Read a little bit of Gabor Mate’s When the Body Says No and start The Master and the Margarita on the way in to work.
2. Read a bit of the Quill and Quire as computer boots up. Glance at Daily Candy, Sweetspot.ca and Shelf Awareness newsletters on the handheld. Simply delete Haro. Shelf Awareness links me to an article on Variety about Pride and Predator. Consistently stunned about this news no matter where it’s reported.
3. Work email. Actual work. Check web stats. Check MSN.
4. Learn about the upcoming Updike bio from Mediabistro. (Briefly considered started Rabbit, Run last night in honour of Updike’s passing but realized how much I hated it when I tried to read it three years ago.)
5. Read an article as it’s posted up on MSN. Put in a missing period.
6. More work email. Meeting about data. More work email. Reading data reports. More work email. Login to both my Twitter accounts. Read the Amazon top 100.

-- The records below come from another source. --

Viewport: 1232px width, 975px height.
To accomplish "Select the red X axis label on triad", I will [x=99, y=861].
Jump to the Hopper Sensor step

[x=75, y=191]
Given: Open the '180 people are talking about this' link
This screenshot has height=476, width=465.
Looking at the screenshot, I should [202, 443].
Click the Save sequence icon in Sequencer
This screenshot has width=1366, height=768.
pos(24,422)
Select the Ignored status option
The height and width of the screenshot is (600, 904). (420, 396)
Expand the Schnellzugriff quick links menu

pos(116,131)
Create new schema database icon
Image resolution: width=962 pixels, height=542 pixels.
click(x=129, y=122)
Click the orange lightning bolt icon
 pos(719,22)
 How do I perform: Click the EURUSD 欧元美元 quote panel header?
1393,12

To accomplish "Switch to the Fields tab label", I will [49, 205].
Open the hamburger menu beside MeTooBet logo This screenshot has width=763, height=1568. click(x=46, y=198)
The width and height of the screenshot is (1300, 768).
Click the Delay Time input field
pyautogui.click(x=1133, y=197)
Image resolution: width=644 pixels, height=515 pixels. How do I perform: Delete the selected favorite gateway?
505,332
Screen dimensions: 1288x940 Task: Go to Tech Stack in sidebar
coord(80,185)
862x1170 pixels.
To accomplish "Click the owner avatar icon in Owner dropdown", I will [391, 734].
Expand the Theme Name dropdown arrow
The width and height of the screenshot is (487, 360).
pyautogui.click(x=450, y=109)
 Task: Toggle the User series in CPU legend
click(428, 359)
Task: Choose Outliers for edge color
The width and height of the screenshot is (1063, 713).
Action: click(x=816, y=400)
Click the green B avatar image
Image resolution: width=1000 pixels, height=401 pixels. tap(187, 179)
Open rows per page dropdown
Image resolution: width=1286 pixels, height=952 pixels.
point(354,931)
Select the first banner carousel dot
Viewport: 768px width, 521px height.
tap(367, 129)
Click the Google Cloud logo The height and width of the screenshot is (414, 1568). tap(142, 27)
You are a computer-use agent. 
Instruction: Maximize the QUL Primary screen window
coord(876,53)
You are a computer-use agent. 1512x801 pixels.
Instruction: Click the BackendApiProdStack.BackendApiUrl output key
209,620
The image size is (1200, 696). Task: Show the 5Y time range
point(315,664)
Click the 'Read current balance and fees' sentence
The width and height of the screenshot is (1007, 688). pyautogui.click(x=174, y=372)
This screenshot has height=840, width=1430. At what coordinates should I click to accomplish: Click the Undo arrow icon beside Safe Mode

7. Read the daily review over at the new Globe Books section. Am reminding of the best math teacher in the world from high school who actually got me to understand and excel at the subject. And then promptly almost failed in Grade 12 when I got a different teacher who was terrible. Have decided I have severe “arithmophobia.” Browse Media in Canada.
8. This is a question I often ask myself.
9. Reading @stephenfry. It’s work, honest, we have a book coming out by him this summer.
10. Willa Cather’s 100 Year Old Minimalism takes me to Fifty-Two Stories. Am kind of enamoured by the idea of leaving deliberate blank spaces.
12. Everywomansvoice via newsletter. Work email. More work email. More more work email.
And that’s only until lunch.
I am jealous– you get to read much more interesting content than I do at work.
Ooh, Stephen Fry has a new book coming out? Is it fiction or non-fiction?
Nonfiction!
http://www.harpercollins.ca/books/9780061456381/Stephen_Fry_in_America/index.aspx
“Stephen Fry in America.”
It all sounds extremely interesting, yet I feel exhausted at the very idea of covering that much content in that space of time! I caught a bit of the “Stephen Fry In America” television show recently and it was very good–makes the book that much more tantalizing.
Your day sounds very busy but all with words; sounds good to me!Thanks for some great links. Surprisingly enough I have also been reading @stephenfry. Imagine that.